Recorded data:

_ _ _ _

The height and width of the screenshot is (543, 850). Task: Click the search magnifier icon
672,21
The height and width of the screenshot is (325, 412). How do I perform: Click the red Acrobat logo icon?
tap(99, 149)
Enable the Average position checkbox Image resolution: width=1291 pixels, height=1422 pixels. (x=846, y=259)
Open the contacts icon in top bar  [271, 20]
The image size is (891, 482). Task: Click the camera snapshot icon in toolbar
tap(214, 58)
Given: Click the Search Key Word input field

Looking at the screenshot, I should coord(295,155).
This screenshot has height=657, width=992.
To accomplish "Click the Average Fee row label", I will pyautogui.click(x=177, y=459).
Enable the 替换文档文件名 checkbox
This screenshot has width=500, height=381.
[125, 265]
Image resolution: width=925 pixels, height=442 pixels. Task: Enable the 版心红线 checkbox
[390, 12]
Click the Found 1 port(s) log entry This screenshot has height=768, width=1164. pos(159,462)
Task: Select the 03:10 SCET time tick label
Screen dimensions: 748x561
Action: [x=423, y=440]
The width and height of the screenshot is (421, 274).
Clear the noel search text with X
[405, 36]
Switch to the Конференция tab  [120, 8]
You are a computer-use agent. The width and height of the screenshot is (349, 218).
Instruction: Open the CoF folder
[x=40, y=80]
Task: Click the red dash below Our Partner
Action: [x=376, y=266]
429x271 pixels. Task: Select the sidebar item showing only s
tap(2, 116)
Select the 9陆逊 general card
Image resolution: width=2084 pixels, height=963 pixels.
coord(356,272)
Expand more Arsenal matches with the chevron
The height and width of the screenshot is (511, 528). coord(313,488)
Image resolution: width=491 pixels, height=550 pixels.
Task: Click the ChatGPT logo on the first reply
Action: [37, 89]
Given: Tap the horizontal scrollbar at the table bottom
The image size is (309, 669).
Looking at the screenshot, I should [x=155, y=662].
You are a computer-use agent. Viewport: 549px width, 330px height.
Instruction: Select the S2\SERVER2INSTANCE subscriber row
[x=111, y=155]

_ _ _ _

Your task:
Print exactly the lines between the line with "You are a computer-use agent. Viewport: 549px" and the final line of the records above, both included.

Result below:
You are a computer-use agent. Viewport: 549px width, 330px height.
Instruction: Select the S2\SERVER2INSTANCE subscriber row
[x=111, y=155]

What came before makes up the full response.